▸ RECORDS PROVIDED
:::::

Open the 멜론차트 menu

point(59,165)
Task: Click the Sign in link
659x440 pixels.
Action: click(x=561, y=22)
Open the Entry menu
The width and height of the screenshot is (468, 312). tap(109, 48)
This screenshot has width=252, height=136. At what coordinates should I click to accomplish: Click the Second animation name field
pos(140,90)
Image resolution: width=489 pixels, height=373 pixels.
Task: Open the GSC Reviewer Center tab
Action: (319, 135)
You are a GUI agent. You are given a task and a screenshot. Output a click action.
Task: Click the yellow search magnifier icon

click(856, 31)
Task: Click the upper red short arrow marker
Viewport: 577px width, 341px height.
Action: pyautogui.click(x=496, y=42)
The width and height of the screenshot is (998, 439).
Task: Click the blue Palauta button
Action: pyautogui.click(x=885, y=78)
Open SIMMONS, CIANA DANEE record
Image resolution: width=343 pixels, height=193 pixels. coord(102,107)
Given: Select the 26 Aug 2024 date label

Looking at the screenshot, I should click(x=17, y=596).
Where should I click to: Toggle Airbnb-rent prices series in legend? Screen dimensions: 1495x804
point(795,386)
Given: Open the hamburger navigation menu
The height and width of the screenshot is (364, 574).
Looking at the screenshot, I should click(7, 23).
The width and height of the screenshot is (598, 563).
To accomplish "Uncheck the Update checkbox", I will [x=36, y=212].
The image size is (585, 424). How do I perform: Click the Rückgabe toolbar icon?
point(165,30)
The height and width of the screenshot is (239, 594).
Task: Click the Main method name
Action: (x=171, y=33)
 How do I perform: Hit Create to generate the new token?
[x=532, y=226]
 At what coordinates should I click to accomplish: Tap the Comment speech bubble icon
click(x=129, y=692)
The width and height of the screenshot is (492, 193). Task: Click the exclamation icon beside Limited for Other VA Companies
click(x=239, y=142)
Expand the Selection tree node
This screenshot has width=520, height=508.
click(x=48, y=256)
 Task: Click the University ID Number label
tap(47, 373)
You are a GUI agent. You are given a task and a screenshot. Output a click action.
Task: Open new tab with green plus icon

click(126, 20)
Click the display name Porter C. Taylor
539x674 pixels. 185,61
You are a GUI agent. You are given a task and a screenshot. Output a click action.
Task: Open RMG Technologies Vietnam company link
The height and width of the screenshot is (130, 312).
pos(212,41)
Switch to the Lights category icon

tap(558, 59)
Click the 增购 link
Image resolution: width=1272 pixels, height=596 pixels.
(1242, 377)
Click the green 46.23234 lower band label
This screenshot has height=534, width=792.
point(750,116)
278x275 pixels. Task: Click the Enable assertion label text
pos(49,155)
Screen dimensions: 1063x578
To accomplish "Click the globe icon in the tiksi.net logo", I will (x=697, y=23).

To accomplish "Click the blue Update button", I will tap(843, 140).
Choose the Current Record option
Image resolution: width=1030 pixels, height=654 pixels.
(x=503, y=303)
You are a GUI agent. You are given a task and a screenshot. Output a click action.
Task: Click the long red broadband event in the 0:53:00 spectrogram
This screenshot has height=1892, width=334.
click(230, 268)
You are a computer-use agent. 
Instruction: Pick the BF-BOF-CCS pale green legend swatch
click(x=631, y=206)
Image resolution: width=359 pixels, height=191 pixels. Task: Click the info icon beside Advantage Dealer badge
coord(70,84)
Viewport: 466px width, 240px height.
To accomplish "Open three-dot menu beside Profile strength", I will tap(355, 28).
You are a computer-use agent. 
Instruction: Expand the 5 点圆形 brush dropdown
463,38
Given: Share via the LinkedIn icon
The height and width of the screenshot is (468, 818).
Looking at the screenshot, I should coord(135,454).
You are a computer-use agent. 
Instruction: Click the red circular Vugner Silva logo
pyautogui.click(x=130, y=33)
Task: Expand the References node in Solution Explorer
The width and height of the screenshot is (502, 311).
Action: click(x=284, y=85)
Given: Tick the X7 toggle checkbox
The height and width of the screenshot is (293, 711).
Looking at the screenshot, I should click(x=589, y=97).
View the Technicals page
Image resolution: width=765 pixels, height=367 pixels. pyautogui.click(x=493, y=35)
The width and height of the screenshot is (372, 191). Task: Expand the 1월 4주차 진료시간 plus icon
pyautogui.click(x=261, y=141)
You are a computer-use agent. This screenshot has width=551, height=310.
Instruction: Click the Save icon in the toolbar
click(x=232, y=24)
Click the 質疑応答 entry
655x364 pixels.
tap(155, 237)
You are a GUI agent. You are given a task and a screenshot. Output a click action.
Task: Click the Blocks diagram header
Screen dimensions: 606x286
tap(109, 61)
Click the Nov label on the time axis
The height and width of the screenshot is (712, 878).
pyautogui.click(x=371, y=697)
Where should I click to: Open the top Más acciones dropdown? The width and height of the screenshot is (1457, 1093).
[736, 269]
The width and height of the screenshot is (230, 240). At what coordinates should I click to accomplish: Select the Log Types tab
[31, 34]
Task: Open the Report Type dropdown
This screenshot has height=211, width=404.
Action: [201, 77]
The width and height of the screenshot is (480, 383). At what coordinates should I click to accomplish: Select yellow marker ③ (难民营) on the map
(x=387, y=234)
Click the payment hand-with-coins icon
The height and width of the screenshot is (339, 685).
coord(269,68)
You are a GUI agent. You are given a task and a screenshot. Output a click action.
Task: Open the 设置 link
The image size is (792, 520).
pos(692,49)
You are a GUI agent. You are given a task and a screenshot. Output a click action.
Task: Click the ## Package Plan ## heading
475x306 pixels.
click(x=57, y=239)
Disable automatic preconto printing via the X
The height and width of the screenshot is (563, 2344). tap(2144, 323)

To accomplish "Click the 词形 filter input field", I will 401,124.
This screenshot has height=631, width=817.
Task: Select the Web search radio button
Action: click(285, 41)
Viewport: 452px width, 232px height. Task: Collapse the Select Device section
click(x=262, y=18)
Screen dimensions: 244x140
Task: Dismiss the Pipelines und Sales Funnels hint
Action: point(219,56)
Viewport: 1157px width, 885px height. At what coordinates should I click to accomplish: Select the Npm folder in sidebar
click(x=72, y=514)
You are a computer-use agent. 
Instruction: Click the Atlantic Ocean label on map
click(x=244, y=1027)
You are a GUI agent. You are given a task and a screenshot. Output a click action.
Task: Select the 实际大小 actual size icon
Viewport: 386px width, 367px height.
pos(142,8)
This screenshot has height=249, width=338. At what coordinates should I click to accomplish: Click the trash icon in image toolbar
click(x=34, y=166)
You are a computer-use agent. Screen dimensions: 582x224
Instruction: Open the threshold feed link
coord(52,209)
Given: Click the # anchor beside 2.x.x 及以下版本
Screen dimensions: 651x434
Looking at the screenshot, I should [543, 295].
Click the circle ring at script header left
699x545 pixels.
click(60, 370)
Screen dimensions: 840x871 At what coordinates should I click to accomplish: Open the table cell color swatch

:::::

▸ ACTIVITY
Exactly as shown above, copy out the material.

▸ WRITTEN ANSWER
Open the 멜론차트 menu

point(59,165)
Task: Click the Sign in link
659x440 pixels.
Action: click(x=561, y=22)
Open the Entry menu
The width and height of the screenshot is (468, 312). tap(109, 48)
This screenshot has width=252, height=136. At what coordinates should I click to accomplish: Click the Second animation name field
pos(140,90)
Image resolution: width=489 pixels, height=373 pixels.
Task: Open the GSC Reviewer Center tab
Action: (319, 135)
You are a GUI agent. You are given a task and a screenshot. Output a click action.
Task: Click the yellow search magnifier icon

click(856, 31)
Task: Click the upper red short arrow marker
Viewport: 577px width, 341px height.
Action: pyautogui.click(x=496, y=42)
The width and height of the screenshot is (998, 439).
Task: Click the blue Palauta button
Action: pyautogui.click(x=885, y=78)
Open SIMMONS, CIANA DANEE record
Image resolution: width=343 pixels, height=193 pixels. coord(102,107)
Given: Select the 26 Aug 2024 date label

Looking at the screenshot, I should click(x=17, y=596).
Where should I click to: Toggle Airbnb-rent prices series in legend? Screen dimensions: 1495x804
point(795,386)
Given: Open the hamburger navigation menu
The height and width of the screenshot is (364, 574).
Looking at the screenshot, I should click(7, 23).
The width and height of the screenshot is (598, 563).
To accomplish "Uncheck the Update checkbox", I will [x=36, y=212].
The image size is (585, 424). How do I perform: Click the Rückgabe toolbar icon?
point(165,30)
The height and width of the screenshot is (239, 594).
Task: Click the Main method name
Action: (x=171, y=33)
 How do I perform: Hit Create to generate the new token?
[x=532, y=226]
 At what coordinates should I click to accomplish: Tap the Comment speech bubble icon
click(x=129, y=692)
The width and height of the screenshot is (492, 193). Task: Click the exclamation icon beside Limited for Other VA Companies
click(x=239, y=142)
Expand the Selection tree node
This screenshot has width=520, height=508.
click(x=48, y=256)
 Task: Click the University ID Number label
tap(47, 373)
You are a GUI agent. You are given a task and a screenshot. Output a click action.
Task: Open new tab with green plus icon

click(126, 20)
Click the display name Porter C. Taylor
539x674 pixels. 185,61
You are a GUI agent. You are given a task and a screenshot. Output a click action.
Task: Open RMG Technologies Vietnam company link
The height and width of the screenshot is (130, 312).
pos(212,41)
Switch to the Lights category icon

tap(558, 59)
Click the 增购 link
Image resolution: width=1272 pixels, height=596 pixels.
(1242, 377)
Click the green 46.23234 lower band label
This screenshot has height=534, width=792.
point(750,116)
278x275 pixels. Task: Click the Enable assertion label text
pos(49,155)
Screen dimensions: 1063x578
To accomplish "Click the globe icon in the tiksi.net logo", I will (x=697, y=23).

To accomplish "Click the blue Update button", I will tap(843, 140).
Choose the Current Record option
Image resolution: width=1030 pixels, height=654 pixels.
(x=503, y=303)
You are a GUI agent. You are given a task and a screenshot. Output a click action.
Task: Click the long red broadband event in the 0:53:00 spectrogram
This screenshot has height=1892, width=334.
click(230, 268)
You are a computer-use agent. 
Instruction: Pick the BF-BOF-CCS pale green legend swatch
click(x=631, y=206)
Image resolution: width=359 pixels, height=191 pixels. Task: Click the info icon beside Advantage Dealer badge
coord(70,84)
Viewport: 466px width, 240px height.
To accomplish "Open three-dot menu beside Profile strength", I will tap(355, 28).
You are a computer-use agent. 
Instruction: Expand the 5 点圆形 brush dropdown
463,38
Given: Share via the LinkedIn icon
The height and width of the screenshot is (468, 818).
Looking at the screenshot, I should coord(135,454).
You are a computer-use agent. 
Instruction: Click the red circular Vugner Silva logo
pyautogui.click(x=130, y=33)
Task: Expand the References node in Solution Explorer
The width and height of the screenshot is (502, 311).
Action: click(x=284, y=85)
Given: Tick the X7 toggle checkbox
The height and width of the screenshot is (293, 711).
Looking at the screenshot, I should click(x=589, y=97).
View the Technicals page
Image resolution: width=765 pixels, height=367 pixels. pyautogui.click(x=493, y=35)
The width and height of the screenshot is (372, 191). Task: Expand the 1월 4주차 진료시간 plus icon
pyautogui.click(x=261, y=141)
You are a computer-use agent. This screenshot has width=551, height=310.
Instruction: Click the Save icon in the toolbar
click(x=232, y=24)
Click the 質疑応答 entry
655x364 pixels.
tap(155, 237)
You are a GUI agent. You are given a task and a screenshot. Output a click action.
Task: Click the Blocks diagram header
Screen dimensions: 606x286
tap(109, 61)
Click the Nov label on the time axis
The height and width of the screenshot is (712, 878).
pyautogui.click(x=371, y=697)
Where should I click to: Open the top Más acciones dropdown? The width and height of the screenshot is (1457, 1093).
[736, 269]
The width and height of the screenshot is (230, 240). At what coordinates should I click to accomplish: Select the Log Types tab
[31, 34]
Task: Open the Report Type dropdown
This screenshot has height=211, width=404.
Action: [201, 77]
The width and height of the screenshot is (480, 383). At what coordinates should I click to accomplish: Select yellow marker ③ (难民营) on the map
(x=387, y=234)
Click the payment hand-with-coins icon
The height and width of the screenshot is (339, 685).
coord(269,68)
You are a GUI agent. You are given a task and a screenshot. Output a click action.
Task: Open the 设置 link
The image size is (792, 520).
pos(692,49)
You are a GUI agent. You are given a task and a screenshot. Output a click action.
Task: Click the ## Package Plan ## heading
475x306 pixels.
click(x=57, y=239)
Disable automatic preconto printing via the X
The height and width of the screenshot is (563, 2344). tap(2144, 323)

To accomplish "Click the 词形 filter input field", I will 401,124.
This screenshot has height=631, width=817.
Task: Select the Web search radio button
Action: click(285, 41)
Viewport: 452px width, 232px height. Task: Collapse the Select Device section
click(x=262, y=18)
Screen dimensions: 244x140
Task: Dismiss the Pipelines und Sales Funnels hint
Action: point(219,56)
Viewport: 1157px width, 885px height. At what coordinates should I click to accomplish: Select the Npm folder in sidebar
click(x=72, y=514)
You are a computer-use agent. 
Instruction: Click the Atlantic Ocean label on map
click(x=244, y=1027)
You are a GUI agent. You are given a task and a screenshot. Output a click action.
Task: Select the 实际大小 actual size icon
Viewport: 386px width, 367px height.
pos(142,8)
This screenshot has height=249, width=338. At what coordinates should I click to accomplish: Click the trash icon in image toolbar
click(x=34, y=166)
You are a computer-use agent. Screen dimensions: 582x224
Instruction: Open the threshold feed link
coord(52,209)
Given: Click the # anchor beside 2.x.x 及以下版本
Screen dimensions: 651x434
Looking at the screenshot, I should [543, 295].
Click the circle ring at script header left
699x545 pixels.
click(60, 370)
Screen dimensions: 840x871 At what coordinates should I click to accomplish: Open the table cell color swatch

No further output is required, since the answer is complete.